Frank Gotti In MemoriamGang Land ExclusiveSince 1980, when John Favara disappeared shortly after killing his neighbor John Gotti's 12-year-old son Frank in a tragic car accident, everyone suspected that Gotti was responsible.

Everything following the Mar. 18, 1980 collision, in which Frank was killed while riding a borrowed mini-bike, and leading up to Favara's disappearance pointed to foul play.

Both Favara and police received anonymous telephone death threats. "Murderer" was spray painted on his car. Victoria Gotti attacked him with a metal baseball bat, forcing him to seek treatment at a local hospital.

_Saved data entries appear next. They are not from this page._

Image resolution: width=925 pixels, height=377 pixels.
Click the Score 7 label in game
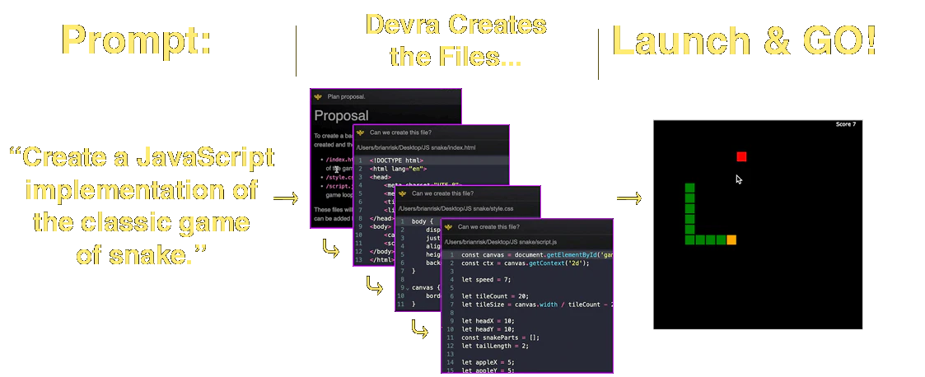click(x=845, y=124)
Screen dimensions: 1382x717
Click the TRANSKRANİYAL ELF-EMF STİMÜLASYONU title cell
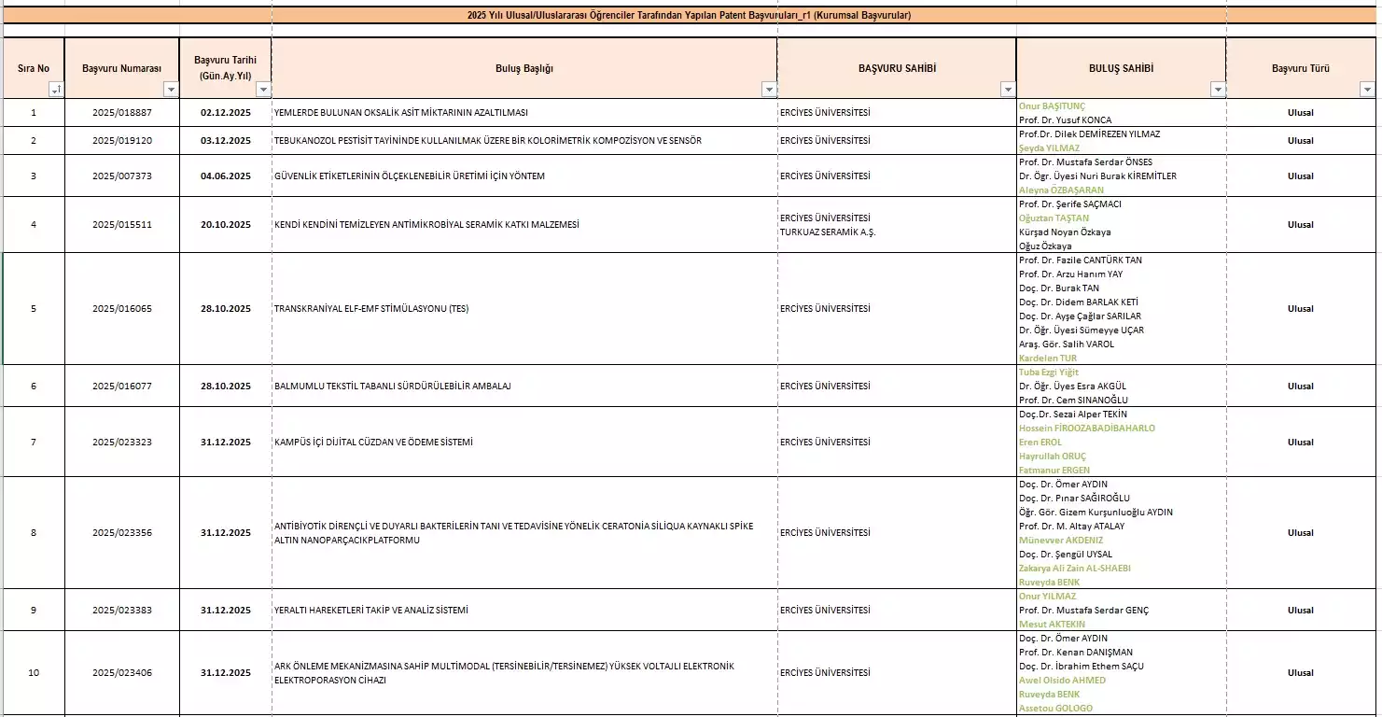point(371,309)
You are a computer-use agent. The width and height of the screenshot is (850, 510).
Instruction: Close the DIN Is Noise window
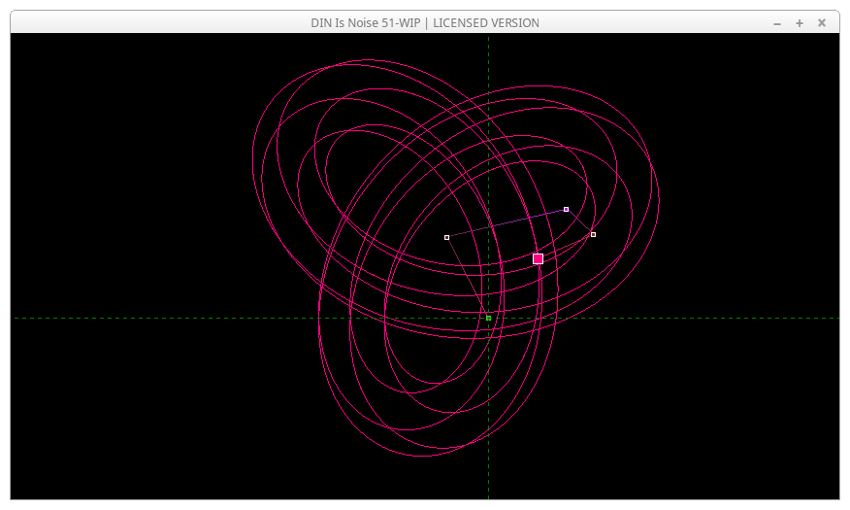(x=822, y=22)
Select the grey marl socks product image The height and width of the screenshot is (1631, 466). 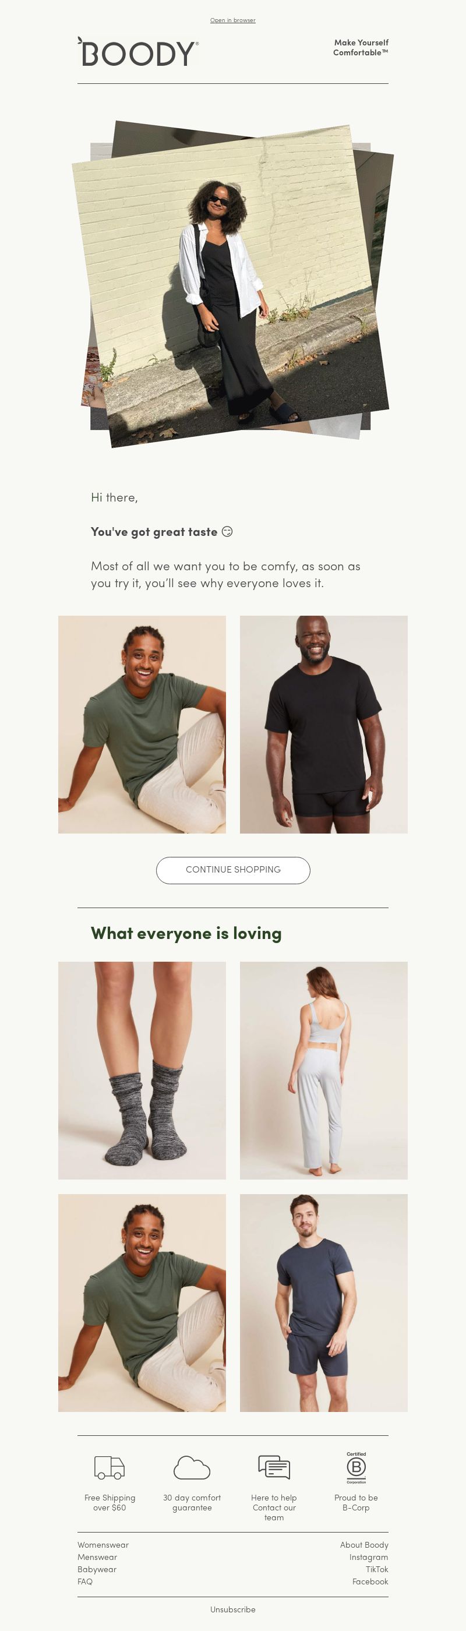point(142,1070)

Favara, 51, disappeared on July 28, 1980, but John and Victoria Gotti were conveniently 1500 miles away in Fort Lauderdale.

Two detectives, Gary Schriffen of Nassau, and John Hammond of Queens, visited the Bergin Hunt & Fish Club, Gotti's Ozone Park social club, to ask him about the disappearance of his backyard neighbor.

"I'm not sorry the guy's missing. I wouldn't be sorry if the guy turned up dead," said Gotti.

That same day, Victoria Gotti told the detectives much the same thing: "I don't know what happened to him, but I'm not disappointed he's missing. He killed my boy."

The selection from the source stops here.